* _Work instruction_
Restate the Medicaid ruling article starting with "That 2000 ballot" and going on through "family of three.", substituting "no-cost care" for "free care".

* _Document segment_
AZ Appeals Court Refuses to Push Legislature to Restore Medicaid Cuts
Saying they won't second-guess lawmakers, the state Court of Appeals on Tuesday refused to order the Legislature to provide more funds to restore cuts to Arizona's Medicaid program.
In a unanimous decision, the judges agreed that when voters approved a ballot measure in 2000 they intended that the Arizona Health Care Cost Containment System provide medical care for anyone below the federal poverty level. And they said the measure was crafted so that if tobacco taxes and lawsuit settlement funds were insufficient, the Legislature was directed to supplement that with other "available sources'' of cash.
But Judge Patricia Norris, writing for the court, pointed out that when lawmakers made the cuts earlier this year they concluded they had used all available sources to fund the program. She said it is legally irrelevant that lawmakers used money for other non-mandatory programs.
"Under our system of governance, and in these circumstances, resolution of this issue is entrusted to the Legislature's judgment,'' Norris wrote. More to the point, she said these are political questions.
"In these circumstances, we are ill-equipped to inquire into and second-guess the complexities of decision-making and priority-setting that go into managing the state's budget,'' she wrote.
Norris stressed that Tuesday's ruling does not mean the court believes that the decision to cut funding complies with what voters directed in approving the ballot measure. She said it simply means that the question is political and therefore beyond the court's powers to review.
That 2000 ballot measure says anyone below the federal poverty level is entitled to free care. That figure, adjusted annually, currently is about $18,500 a year for a family of three.
It also bars the Legislature from imposing a cap on enrollment in AHCCCS.
Medicaid pays about two-thirds of the cost. Proposition 204 said the state's share would be picked up by tobacco taxes, the funds from a settlement with cigarette companies and other "available sources.''
In adopting a budget for the current year, lawmakers left the taxes and settlement funds in place. But they said the budget situation left no "available'' funds, and directed Brewer to scale back AHCCCS to compensate.
She responded with a plan to exclude childless adults and some parents from the program, people who Medicaid does not require states to cover.

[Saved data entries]
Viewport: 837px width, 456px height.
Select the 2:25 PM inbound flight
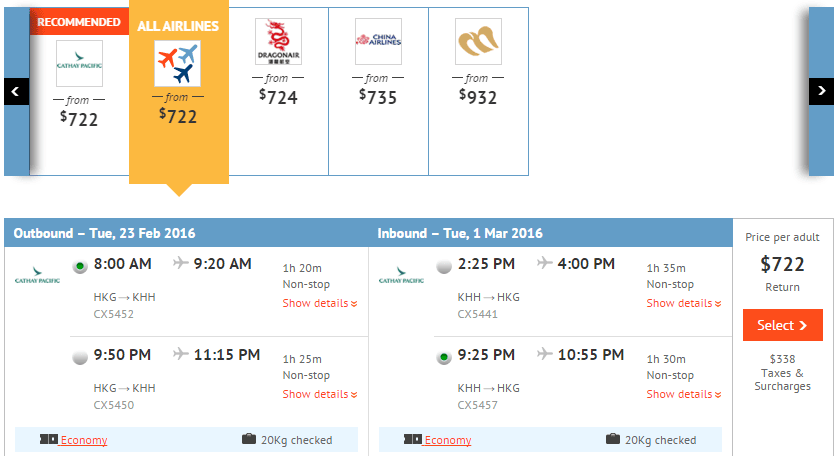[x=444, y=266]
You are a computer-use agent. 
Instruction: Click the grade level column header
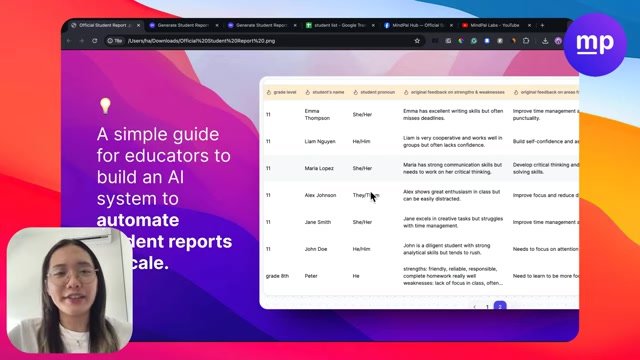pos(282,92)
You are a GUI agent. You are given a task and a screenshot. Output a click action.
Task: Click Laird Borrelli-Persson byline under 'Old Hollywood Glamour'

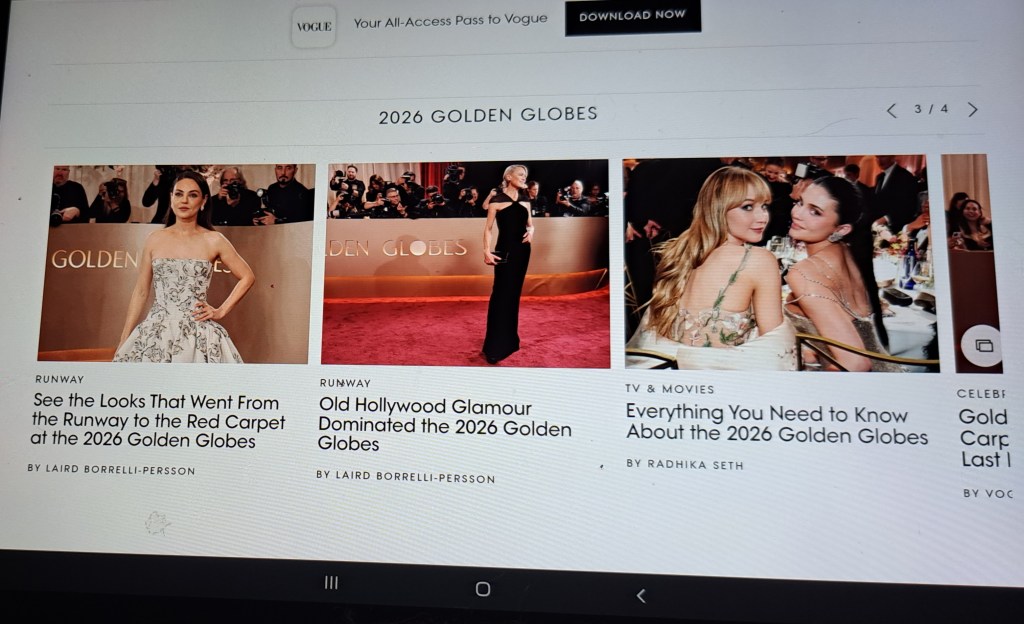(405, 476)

* _Your solution_
That 2000 ballot measure says anyone below the federal poverty level is entitled to no-cost care. That figure, adjusted annually, currently is about $18,500 a year for a family of three.